- [Given task]
Can you output the records from the line with "Screen dimensions: 1456x819" up to and including the line with "pyautogui.click(x=513, y=123)" as a numbered list, leaving out blank lines and the pictures?

- [Given data]
[START]

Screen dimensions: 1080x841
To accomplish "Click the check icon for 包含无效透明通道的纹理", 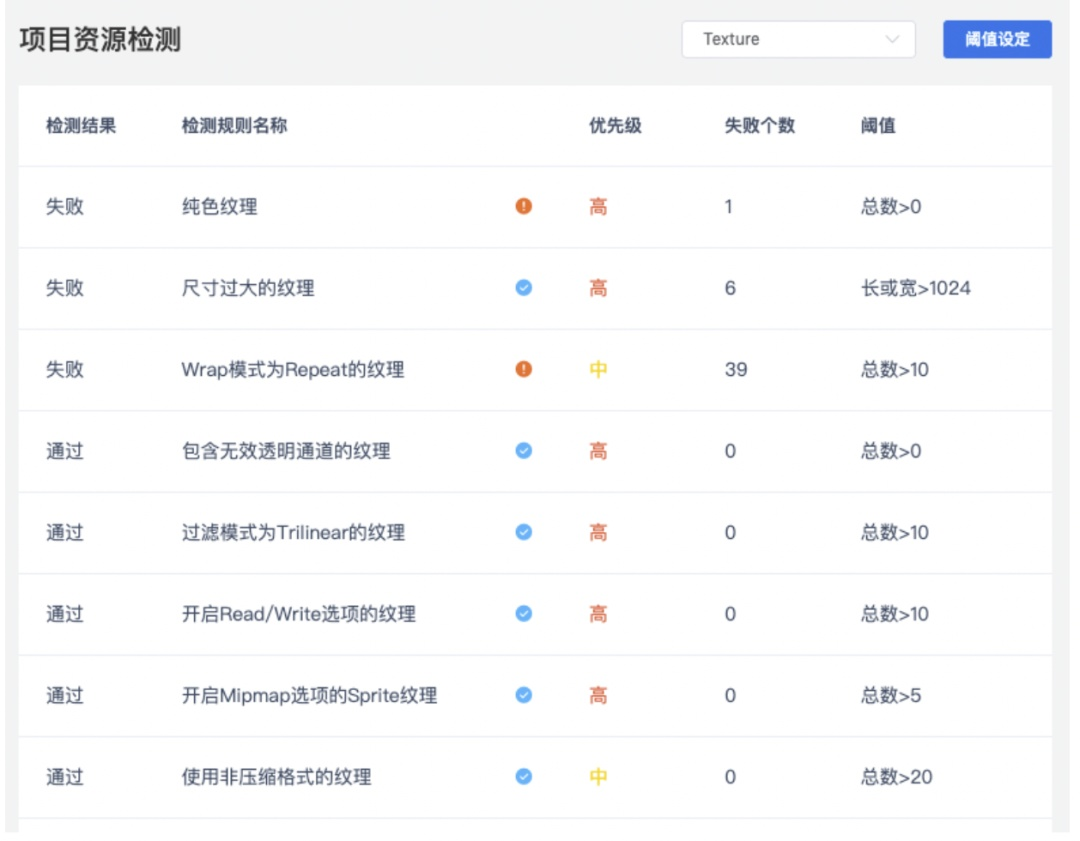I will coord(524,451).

[END]
[START]

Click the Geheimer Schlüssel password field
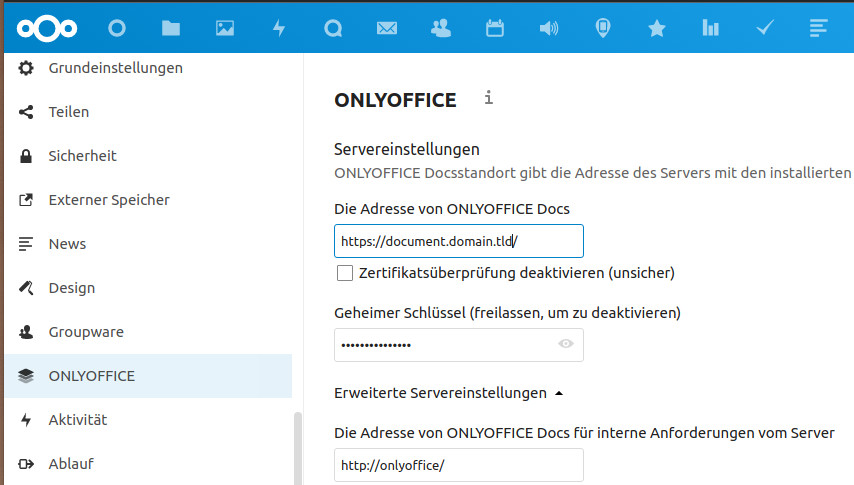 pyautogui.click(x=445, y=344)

[END]
[START]

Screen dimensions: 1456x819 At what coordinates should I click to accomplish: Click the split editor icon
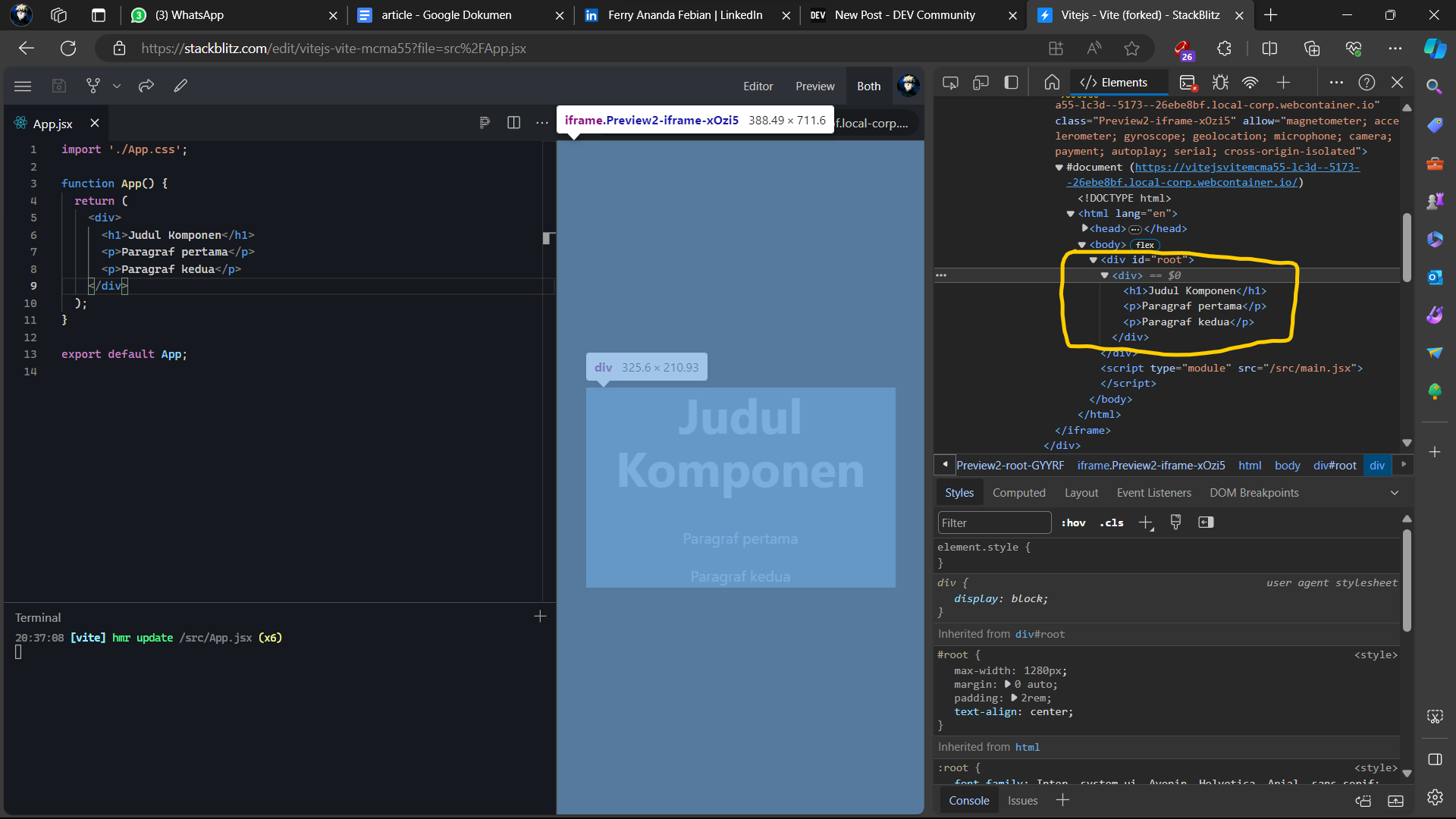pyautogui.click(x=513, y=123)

[END]

- [Task answer]
1. Screen dimensions: 1456x819 At what coordinates should I click to accomplish: Click the split editor icon
2. pyautogui.click(x=513, y=123)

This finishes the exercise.